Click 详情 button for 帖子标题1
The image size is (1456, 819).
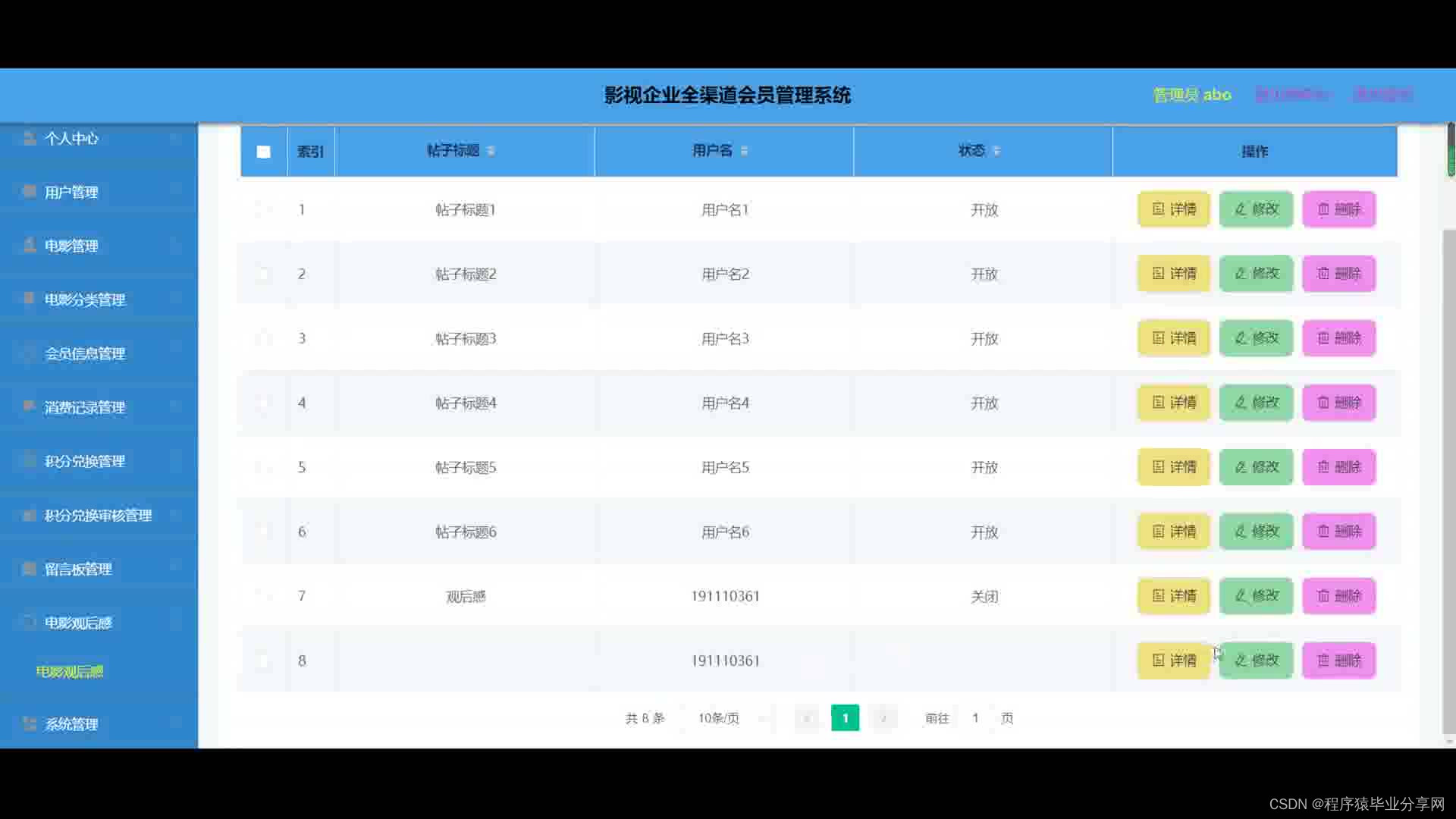coord(1173,209)
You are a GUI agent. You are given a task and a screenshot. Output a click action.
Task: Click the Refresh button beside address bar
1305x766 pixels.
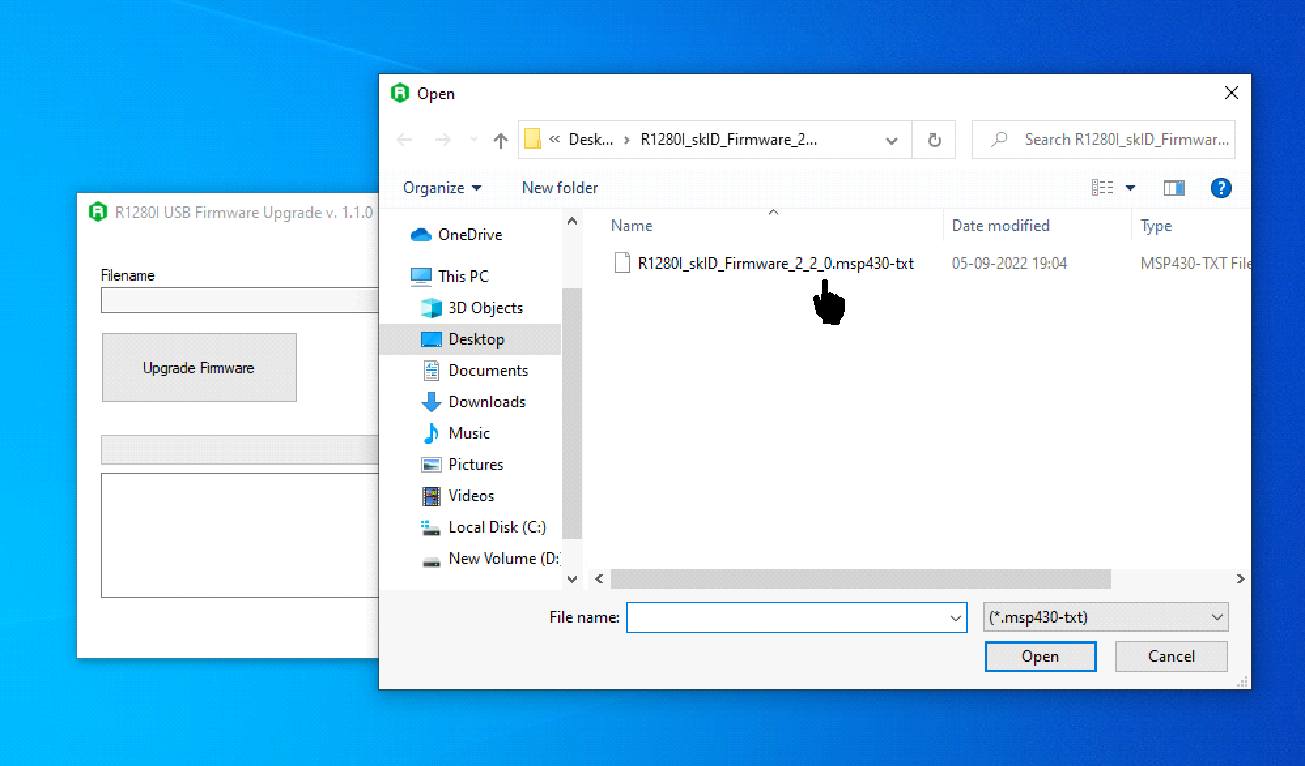click(x=934, y=141)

= = = = = = =

Rewrite the lines above with every "button" changed to "control" and nothing else altered. Leave out the pictures.

OUTPUT BELOW
Click 详情 control for 帖子标题1
The image size is (1456, 819).
coord(1173,209)
You are a GUI agent. You are given a task and a screenshot. Output a click action.
Task: Click the Refresh control beside address bar
1305x766 pixels.
click(x=934, y=141)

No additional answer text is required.